I wrote two device drivers for a dt2803 and EPIX-svm frame
grabbers. I did all the orginal testing by using cat as follows
cat /dev/grabber-name.pgm >image.pgm
I then tried to move to X11 programming and opened the device driver for repetitive reads using res = read(fd, &image.pixels, sizeof(image.pixels)); and the device driver did not return more than 4096 bytes. The image.pixels array has 61440 unsigned bytes of data. If I open then read and then close the device driver then it returns the entire sizeof(image.pixels) image corectly as though closing the file forced the remaining 4096 byte block read(fd, &image.pixels, 4096); requests. I want to avoid repetitive open and closes since this takes a long time. What does closing a device driver file do to force the remaining reads till sizeof(image.pixels) has been recieved?

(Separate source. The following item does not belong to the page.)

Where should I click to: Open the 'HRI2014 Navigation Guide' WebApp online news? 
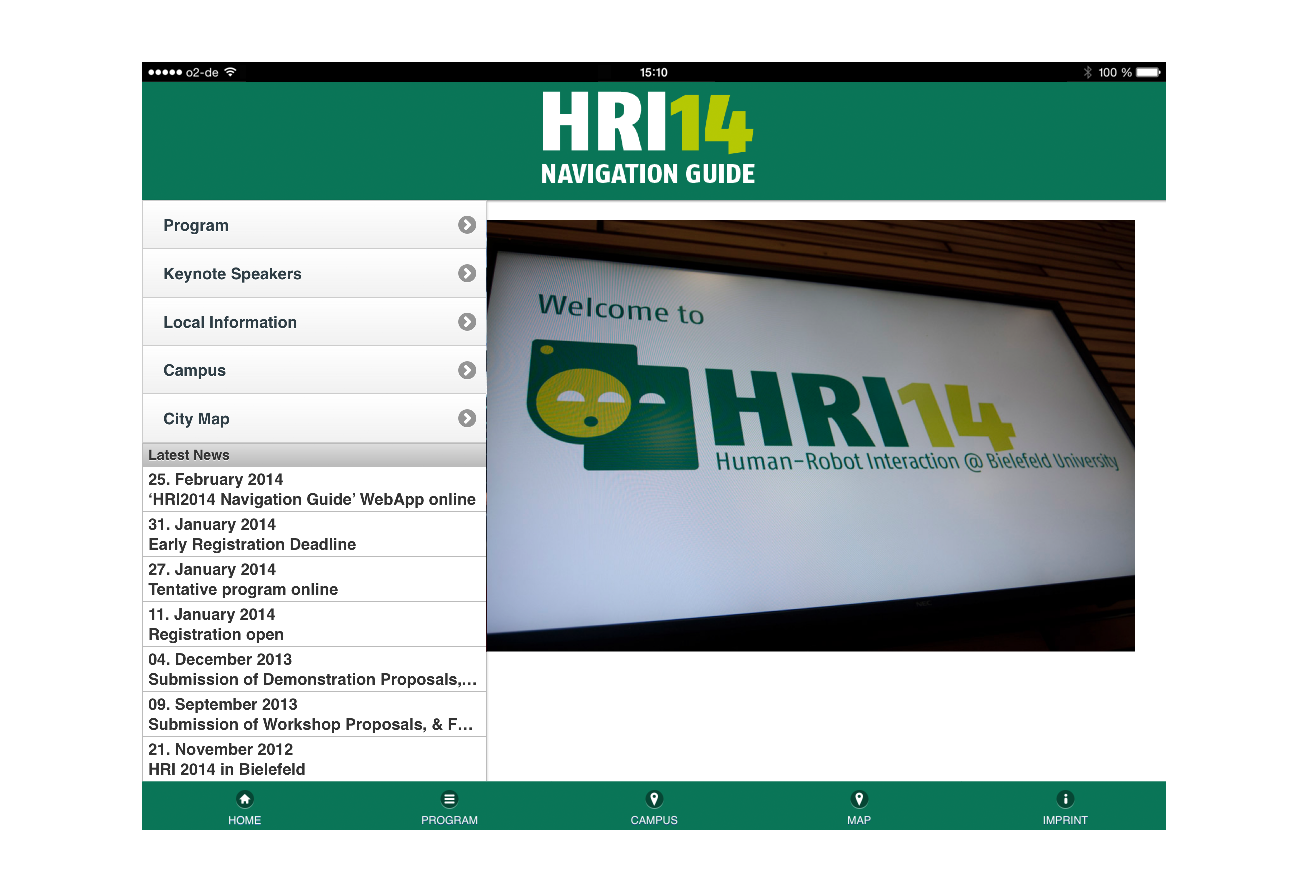(312, 490)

How do I force read(fd,&image,sizeof(image)); to continue reading the device driver till it has gotten sizeof(image) bytes without closing the device driver each time? I found the problem is cat asks for data in 4096 byte chunks and continues to ask for data by repeated reads from the device driver till it has the entire image. This fooled me to think all read requests would be done (through some sort of key hole buffer) in 4096 byte block requests. The X11 open asks the device driver to send the entire sizeof(image) all at once and only gets back 4096 bytes since the device driver was written specifically for repetitive 4096 byte size read requests. Where did this 4096 byte block size come from? I will be rewriting the device drivers so they are not dependent on the request for data in 4096 byte blocks. Now I am thinking since I took my driver template from some device drivers I found on sunsite (cortex cx100), I suppose others have -or will- stumble into this issue and were-are also confused by this sort of behavior. Can anyone add some words of wisdom or historical enlightenment so that others will not stumble into this as I have?